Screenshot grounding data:
# # # # # # #
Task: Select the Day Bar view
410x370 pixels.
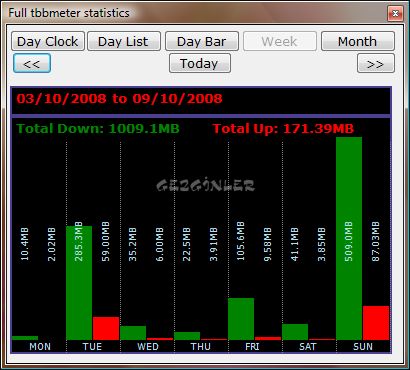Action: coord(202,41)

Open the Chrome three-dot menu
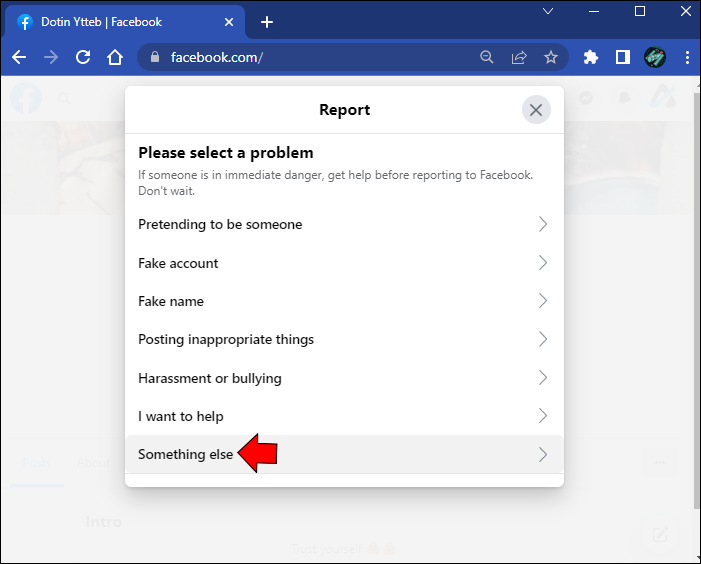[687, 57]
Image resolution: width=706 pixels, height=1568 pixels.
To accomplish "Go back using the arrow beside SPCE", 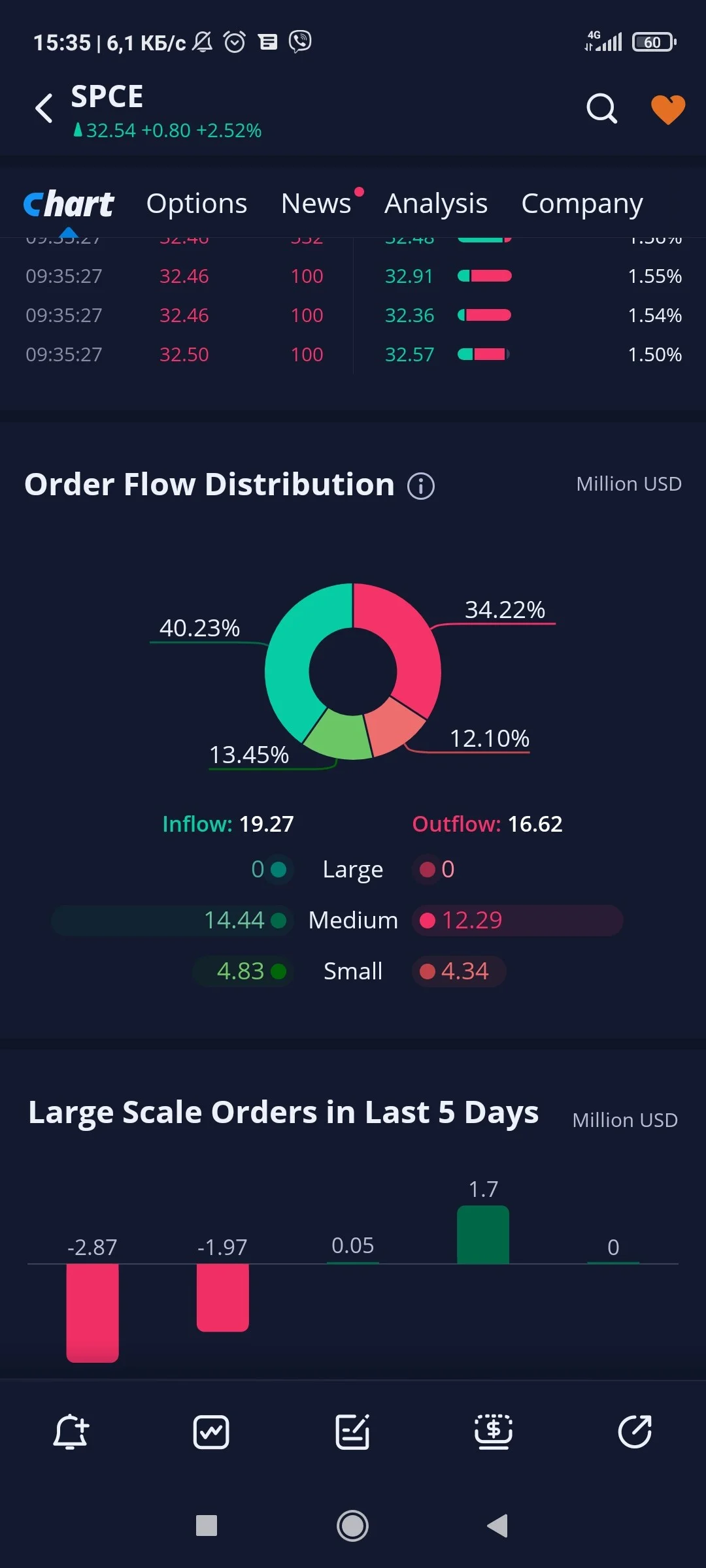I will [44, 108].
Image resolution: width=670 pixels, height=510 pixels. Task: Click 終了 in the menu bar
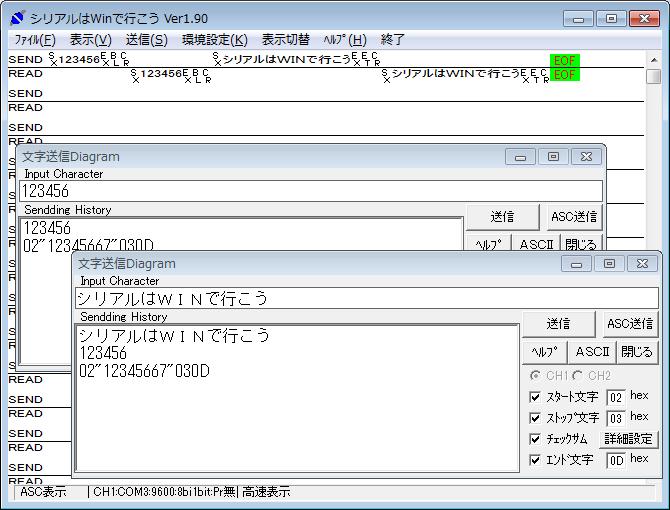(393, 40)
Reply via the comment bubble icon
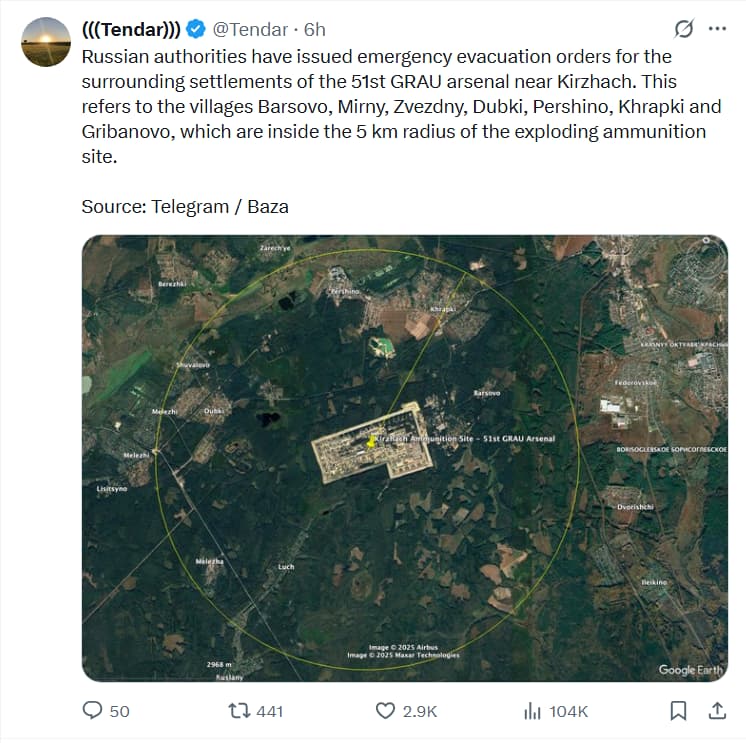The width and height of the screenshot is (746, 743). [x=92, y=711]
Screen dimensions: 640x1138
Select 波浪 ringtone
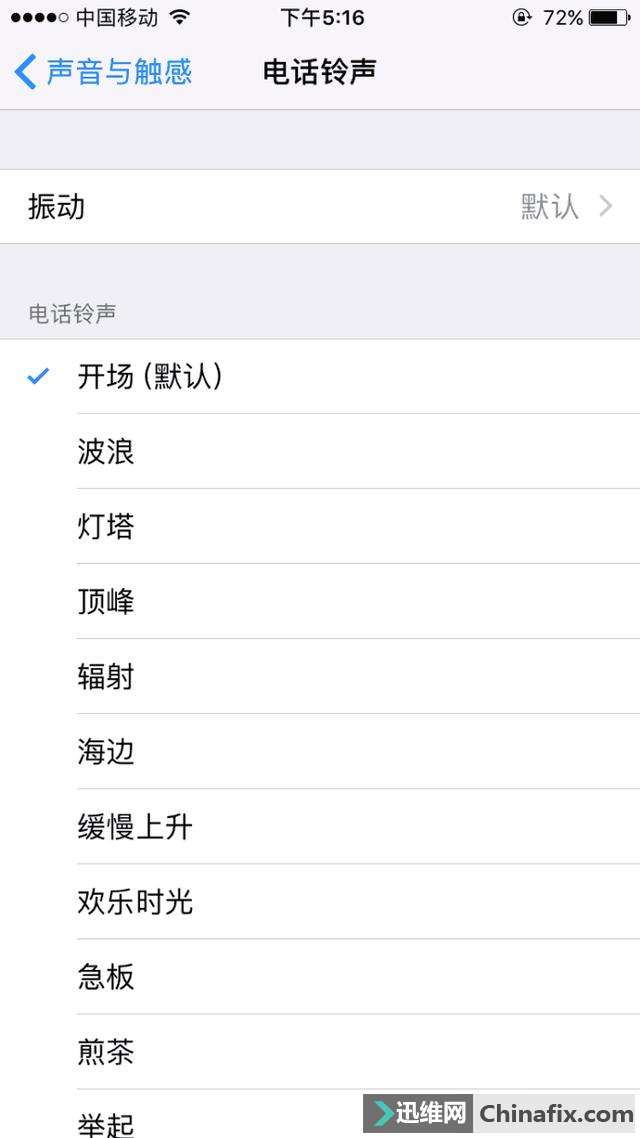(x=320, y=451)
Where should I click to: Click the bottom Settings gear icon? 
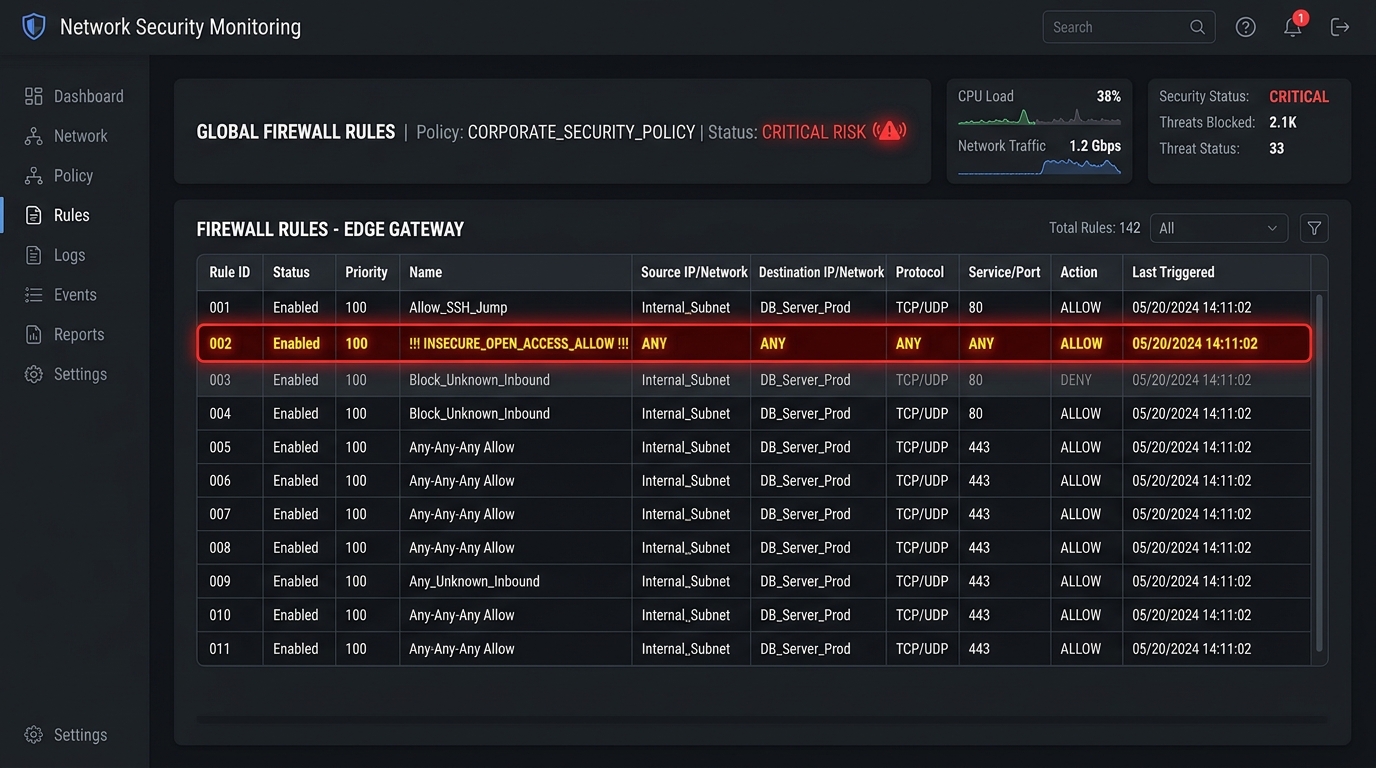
# # # # # # #
An exact copy of the lines from the one with "Select 波浪 ringtone" through the last line of the records, inclusive, is required, with all pictures left out.

Select 波浪 ringtone
(x=320, y=451)
Where should I click to: Click the bottom Settings gear icon? 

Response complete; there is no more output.